Increased duties on certain cars to support green technologies

Duty on used cars will be increased by $1,000 while duty on new cars will be increased by 5%.

While announcing the 2022/2023 national budget, Economy Minister Aiyaz Sayed-Khaiyum said the government would also introduce a luxury vehicle tax of $10,000 per vehicle for vehicles over 3000 cc.

To further promote and support the use of green technologies, they are multiplying incentives to support the purchase of electric vehicles and charging stations.

The government had previously announced a 7-year tax deduction and 5% grant for capital investments in infrastructure/charging stations for electric vehicles over $100,000.

The subsidy has now increased to 10% on investments above a lower threshold of $50,000.

VAT and tax duties on all electric vehicles will now be zero-rated to allow accelerated depreciation of 100%. The government will also provide a grant of $5,000 per vehicle if a local business purchases 5 or more vehicles.

The current employment tax scheme expires in 2023 and allows a tax deduction of 300% on first full-time employees, on salaries paid for internships in a related field of study for up to 6 months per year before graduation, and to students employed on a part-time basis.
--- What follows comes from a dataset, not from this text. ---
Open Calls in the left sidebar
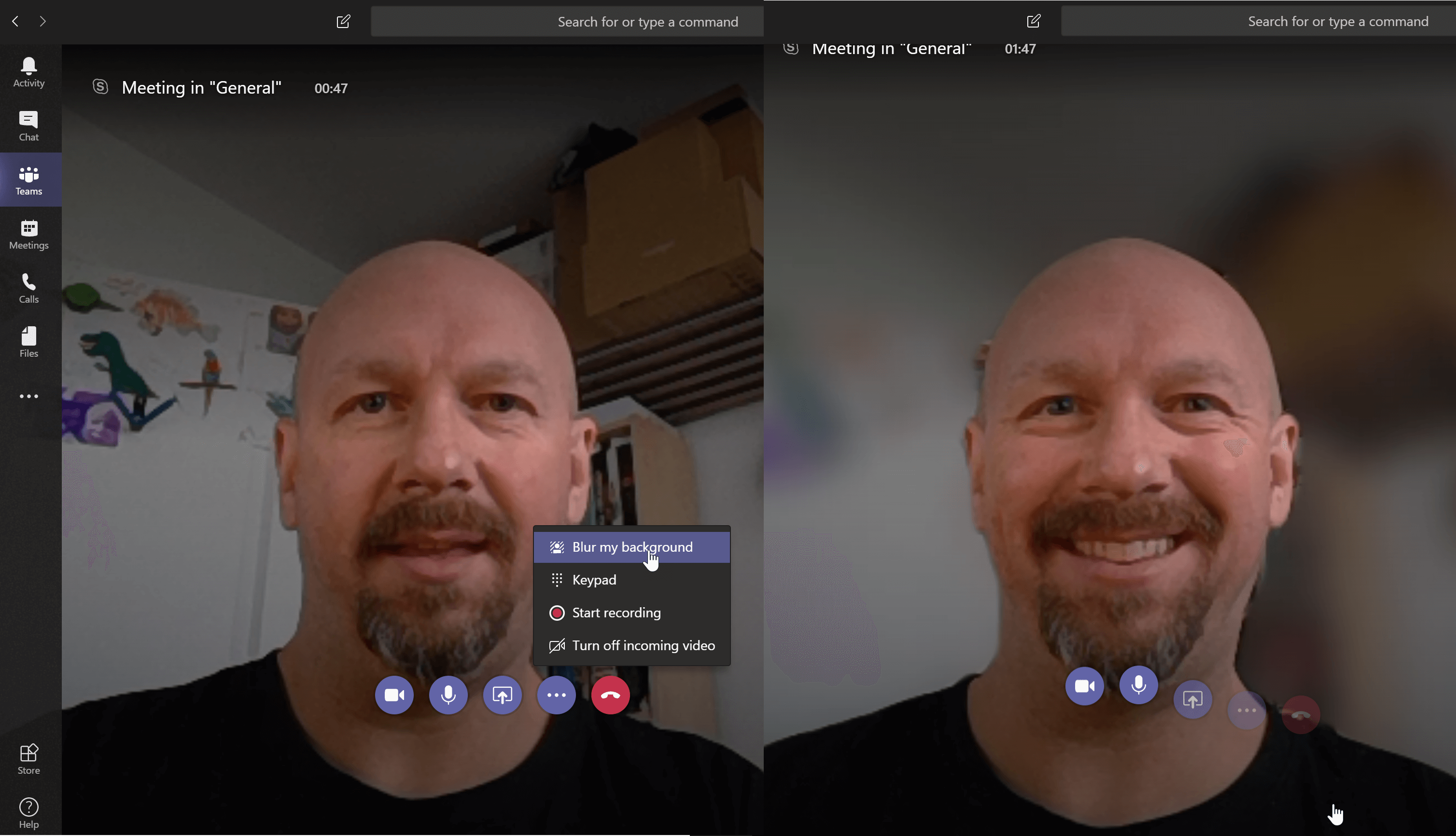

The reduced corporate tax rate of 10% available to companies listed on the SPSE will only be available for 7 years. Companies that have benefited for 7 years or more will now pay corporation tax at the rate of 20%. This will be effective from tax year 2023.

A 100% tax deduction will be available to businesses on the amount of tuition and living expenses paid for students at a higher education institution specified in the Higher Education Act 2008.

The applicable deduction for living expenses is limited to $7,000 per calendar year and must be paid into a bank account held at a commercial commercial bank in the name of the student.

The 150% tax deduction offered to hotels and resorts that hire local artists such as artisans, dancers and musicians will be increased to 300%.

Sayed-Khaiyum also revealed that the residential housing and development incentive program will be further incentivized.

A 50% developer profit exemption will be available for projects with a minimum investment level of $5 million and at least 10 residential units. Customs concession (zero duty) on the importation of capital goods, installations and machinery. There will be no conditions on the sale price.

A 5-year age limit will be imposed on the importation of second-hand petrol and diesel-powered vehicles.

This will be aligned with the 5-year age limit on hybrid vehicles.

The Euro IV compliance requirement will be maintained.

A transitional period will be allowed to import vehicles over 5 years old provided the vehicle has been ordered, paid for or loaded for shipment to Fiji no later than July 16, 2022 and the shipment arrives in Fiji no later than July 31, 2022. December 2022.

The government will phase out customs protections for Fiji Dairy ahead of the expiry between the government and Southern Cross Foods Ltd on August 31, 2022.

The duty will be reduced from 32% to 5% after the expiry of the agreement on cheese, yoghurt and liquid and powdered milk.